The order marked the third time in the last five years that the Board of Parole Hearings has tried to release convicted Manson Family murderer Bruce Davis. The previous two attempts were reversed, first by ex-Gov. Arnold Schwarzenegger and then by current Gov. Jerry Brown.
This being an election year, it’s almost inconceivable Brown would allow Davis to be released this time, either. Going along with the parole board now would open Brown to Republican charges of being soft on crime, something he’s never been.
It’s been more than 44 years since a cadre of young followers of the racist guru Charles Manson loosed a campaign of terror upon Southern California, their avowed purpose to get a race war raging across the state and nation. He called the scheme “helter skelter,” taking the term from a Beatles song.
Their most notorious slayings were those of actress Sharon Tate and four others at her home in leafy Benedict Canyon on the northern edge of Beverly Hills and the killings of wholesale grocer Leno LaBianca and his wife Rosemary in their home a few miles away one day later. Manson’s henchmen (and women) covered the walls of the LaBianca residence in the Los Feliz district of Los Angeles with racist slogans scrawled in their victims’ blood.

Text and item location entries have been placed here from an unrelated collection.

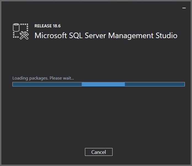Click the database cylinder in the logo
192x166 pixels.
16,28
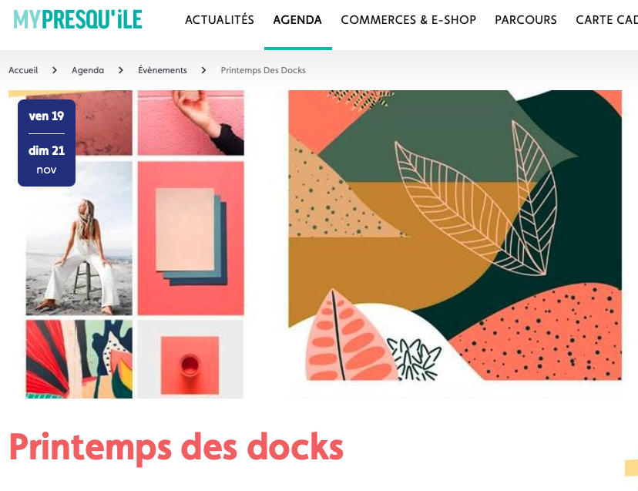Screen dimensions: 638x491
Task: Click the ven 19 – dim 21 nov date badge
Action: 46,143
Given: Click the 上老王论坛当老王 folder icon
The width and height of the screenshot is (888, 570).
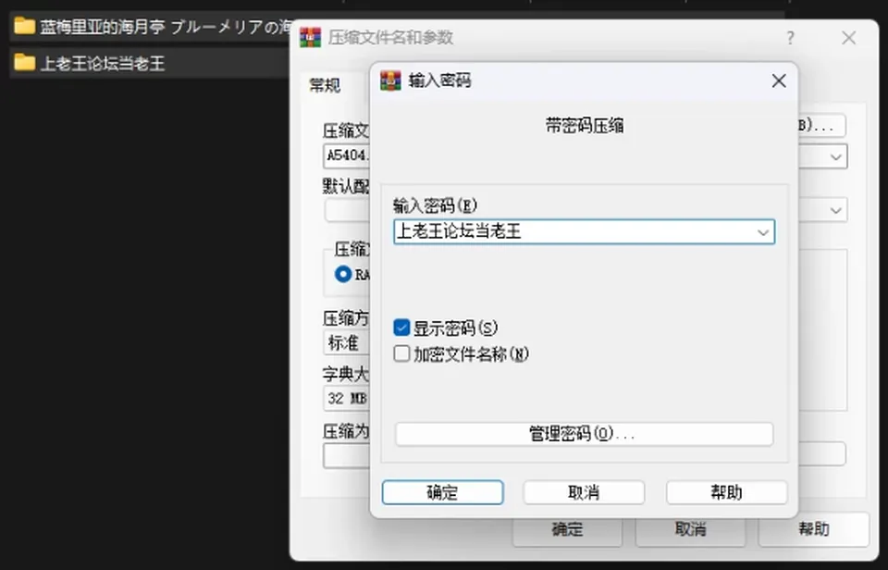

Davis didn’t go on either of those expeditions, remaining at the (now built over) Spahn Movie Ranch in the Chatsworth area of the suburban San Fernando Valley on those humid August nights.
But he did participate in the murders of movie stuntman Donald (Shorty) Shea, whose body was carved up and buried piecemeal around the ranch in the summer of 1969, and aspiring musician Gary Hinman, also cut to pieces with knives and a sword by Manson and friends.

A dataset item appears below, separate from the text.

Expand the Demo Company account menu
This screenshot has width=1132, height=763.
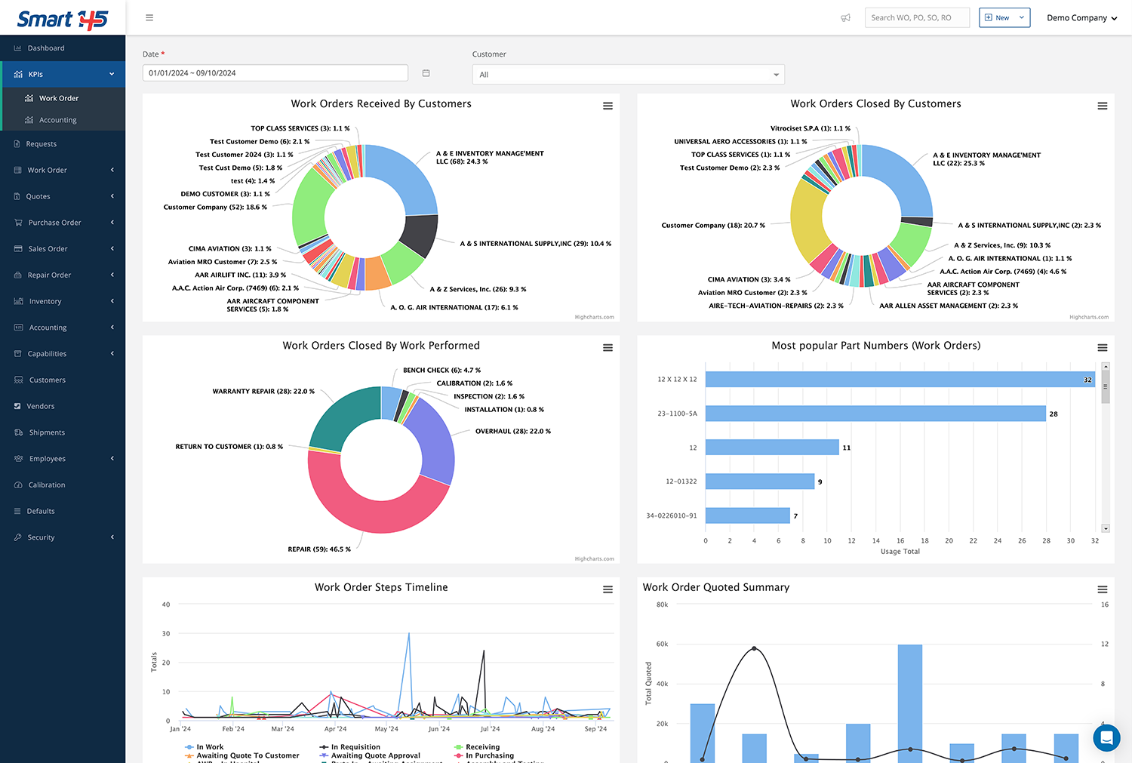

It’s difficult for those not involved in investigating, prosecuting or covering the Manson Family crimes to comprehend their gruesome nature. Trial testimony by one former Manson minion revealed that Davis held a gun on Hinman while Manson slashed his face with a sword, trying to extort money from him. Shea was killed allegedly because Manson feared he was a police informant.
When Brown last year refused to allow Davis to be paroled, his six-page decision included this salient point: “In rare circumstances, a murder is so heinous that it provides evidence of current dangerousness by itself.”
In short, Brown, who at that point had signed off on 81 percent of the parole board’s recommendations for releasing murderers serving life sentences, remembered the crimes well.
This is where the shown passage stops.